I am looking for best in class metrics regarding software quality.
Some metrics I recall are n# defects per 1 kLoc of changed code and < 3 found by the customer.
I am interested in any such metrics I can find... and wonder if there are different metrics for Cloud Micro services.
Any pointers to good materials... or if you can provide any insights it would be most appreciated!
thanks in advance, Bruce
1. Cyber Security concerns and workability may be in scope.
2. More than just defects per line of code is - looking at your V&V / Operational Testing and saying how many times did the software package actually fail a verification test run?
3. Beta test feedback
4. Customer feedback - did they test the software and say - This is not what we asked for . . .
5. On budget on schedule?
6. Response time of the software reasonable?
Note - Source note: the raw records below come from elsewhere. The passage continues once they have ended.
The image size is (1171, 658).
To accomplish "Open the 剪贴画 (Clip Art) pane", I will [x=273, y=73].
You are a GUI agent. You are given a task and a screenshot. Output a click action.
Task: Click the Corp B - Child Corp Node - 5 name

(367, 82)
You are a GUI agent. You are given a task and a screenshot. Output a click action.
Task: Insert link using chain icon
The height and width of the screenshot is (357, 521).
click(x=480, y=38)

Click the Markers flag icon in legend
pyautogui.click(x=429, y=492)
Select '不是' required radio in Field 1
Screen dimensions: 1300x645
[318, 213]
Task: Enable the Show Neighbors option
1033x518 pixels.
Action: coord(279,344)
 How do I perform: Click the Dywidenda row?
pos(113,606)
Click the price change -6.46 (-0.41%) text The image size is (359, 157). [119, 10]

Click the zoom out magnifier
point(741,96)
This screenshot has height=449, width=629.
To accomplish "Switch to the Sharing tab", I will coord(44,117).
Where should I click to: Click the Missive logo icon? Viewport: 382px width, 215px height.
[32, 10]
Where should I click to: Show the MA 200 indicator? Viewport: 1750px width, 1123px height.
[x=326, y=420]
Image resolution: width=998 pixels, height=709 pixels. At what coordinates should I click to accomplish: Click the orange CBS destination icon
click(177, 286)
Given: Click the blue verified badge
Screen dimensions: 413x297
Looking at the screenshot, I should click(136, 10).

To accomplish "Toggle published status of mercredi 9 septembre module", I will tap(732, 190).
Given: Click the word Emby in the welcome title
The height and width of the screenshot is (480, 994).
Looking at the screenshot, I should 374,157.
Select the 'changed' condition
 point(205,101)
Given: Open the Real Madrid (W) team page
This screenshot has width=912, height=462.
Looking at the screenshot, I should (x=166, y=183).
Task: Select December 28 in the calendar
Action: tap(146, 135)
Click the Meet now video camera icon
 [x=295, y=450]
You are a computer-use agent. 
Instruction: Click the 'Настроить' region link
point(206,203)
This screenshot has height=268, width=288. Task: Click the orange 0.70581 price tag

Is it a "memory hog?"
7. How susceptible is the software to the next change in Windows 10 causing it to crash and burn?
To add on to what @Steve Prevette wrote, I like to assess each bug for when the issue should or could have been caught; e.g., "phase escapes." That helps identify in your processes where you can make substantial improvements (as everyone knows, finding issues early is much cheaper).
On the flip side, be careful with metrics. You can negatively impact your processes. Number of lines of code per day is a particularly bad one, IMO. And then there's always this:
It depends. As your mother may have said - if everyone else is jumping off the pier, do you have to also? "Benchmarking" can be very dangerous, leading the pack can lead to corporate success. It really comes down to is the corporation being successful as judged by its customers, the board of directors, stakeholders, and regulators.
What is telling also (and more important than the level of the metric) is when metrics are [significantly] changing in their levels / have trends. Why did the trends occur, are they positive or negative influences, and what can/should you do about the trends.
Excellent post by @Steve Prevette - unless there's a really level playing field, comparisons are difficult. Use your metrics to improve your processes. Oh, and never, ever, use metrics in punitive measures. That leads to distrust, hiding data, etc.